▸ **Task instructions**
Nothing but the lines from the one showing "This screenshot has width=1024, height=584." through the final line of the data below belongs in the answer, duplicated exactly and without pictures.

▸ **Working data**
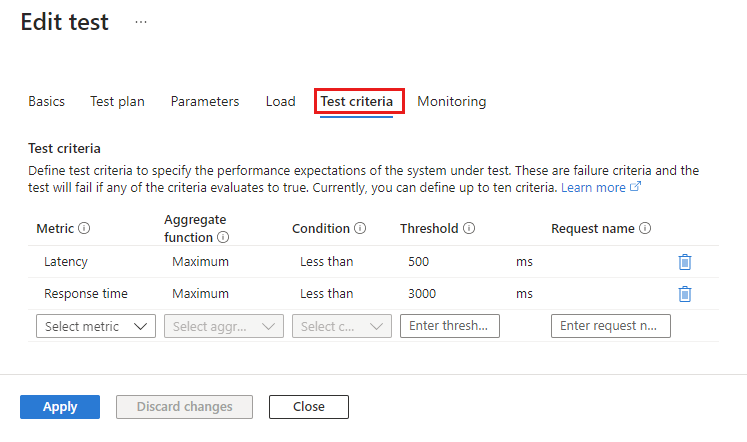Delete the Latency criteria row
This screenshot has height=442, width=747.
(685, 262)
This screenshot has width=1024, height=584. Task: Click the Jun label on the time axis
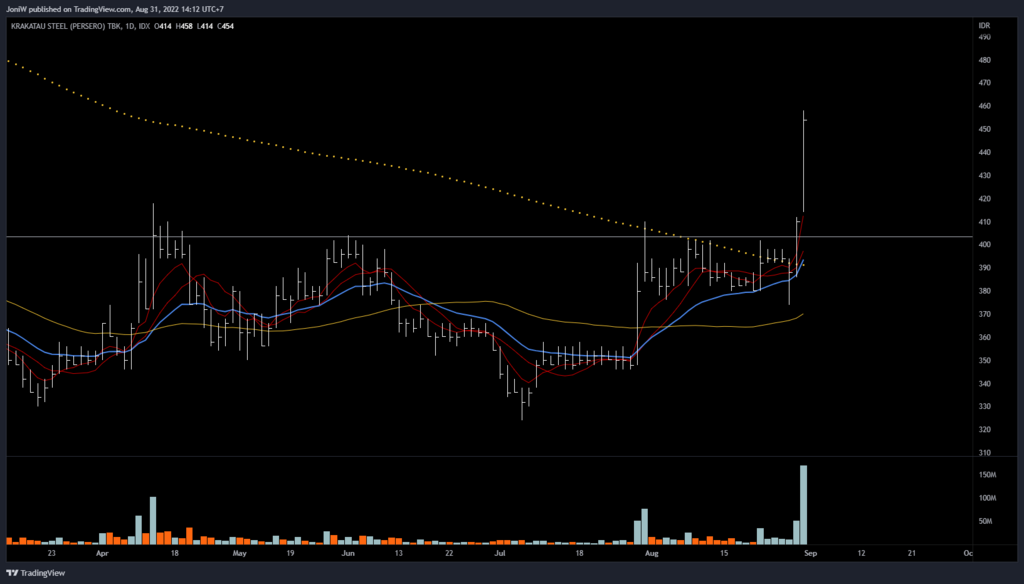pos(347,552)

▸ **Answer space**
This screenshot has width=1024, height=584. Task: Click the Jun label on the time axis
pos(347,552)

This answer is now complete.